The Remained-Vulnerable Edition Friday, September 29, 2017

An Alarming Number Of Macs Remain Vulnerable To Stealthy Firmware Hacks, by Dan Goodin, Ars Technica

The exposure results from known vulnerabilities that remain in the Extensible Firmware Interface, or EFI, which is the software located on a computer motherboard that runs first when a Mac is turned on. EFI identifies what hardware components are available, starts those components up, and hands them over to the operating system. Over the past few years, Apple has released updates that patch a host of critical EFI vulnerabilities exploited by attacks known as Thunderstrike and ThunderStrike 2 as well as a recently disclosed CIA attack tool known as Sonic Screwdriver.

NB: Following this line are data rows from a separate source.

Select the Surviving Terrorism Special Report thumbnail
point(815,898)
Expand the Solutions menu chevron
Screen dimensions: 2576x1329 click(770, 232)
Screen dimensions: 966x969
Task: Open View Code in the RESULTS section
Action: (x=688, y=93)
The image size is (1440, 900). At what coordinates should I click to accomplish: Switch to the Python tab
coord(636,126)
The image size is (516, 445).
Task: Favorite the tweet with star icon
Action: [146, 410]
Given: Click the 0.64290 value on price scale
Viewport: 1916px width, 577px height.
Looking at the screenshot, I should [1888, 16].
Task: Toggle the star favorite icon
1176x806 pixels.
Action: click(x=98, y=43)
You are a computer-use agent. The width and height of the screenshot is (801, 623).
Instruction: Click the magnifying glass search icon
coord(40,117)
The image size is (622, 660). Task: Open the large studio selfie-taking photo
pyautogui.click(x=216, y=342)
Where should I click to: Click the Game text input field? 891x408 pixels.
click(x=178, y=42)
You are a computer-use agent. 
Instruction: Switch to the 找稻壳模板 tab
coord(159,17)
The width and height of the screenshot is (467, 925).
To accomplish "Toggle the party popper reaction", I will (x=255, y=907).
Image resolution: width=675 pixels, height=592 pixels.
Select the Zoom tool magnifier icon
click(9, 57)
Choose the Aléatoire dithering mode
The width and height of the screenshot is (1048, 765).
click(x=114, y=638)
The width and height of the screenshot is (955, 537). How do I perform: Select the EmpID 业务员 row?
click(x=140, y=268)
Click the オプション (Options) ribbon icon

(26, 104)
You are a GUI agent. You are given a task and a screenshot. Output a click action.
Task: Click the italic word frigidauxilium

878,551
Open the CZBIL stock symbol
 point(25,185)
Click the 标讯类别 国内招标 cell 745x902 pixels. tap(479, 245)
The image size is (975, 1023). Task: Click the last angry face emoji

An analysis by security firm Duo Security of more than 73,000 Macs shows that a surprising number remained vulnerable to such attacks even though they received OS updates that were supposed to patch the EFI firmware. On average, 4.2 percent of the Macs analyzed ran EFI versions that were different from what was prescribed by the hardware model and OS version. 47 Mac models remained vulnerable to the original Thunderstrike and 31 remained vulnerable to Thunderstrike 2. At least 16 models received no EFI updates at all. EFI updates for other models were inconsistently successful, with the 21.5-inch iMac released in late 2015 topping the list, with 43 percent of those sampled running the wrong version.

Cracked It

Cultural Insularity And Apple TV, by John Gruber, Daring Fireball

I like Apple TV a lot, but I think Apple is ceding marketshare by not having a box that competes on price. I think there are a lot of people who look at iPhones, iPads, and MacBooks and see them as “expensive but worth it” but who look at Apple TV and see it as “ridiculously overpriced”.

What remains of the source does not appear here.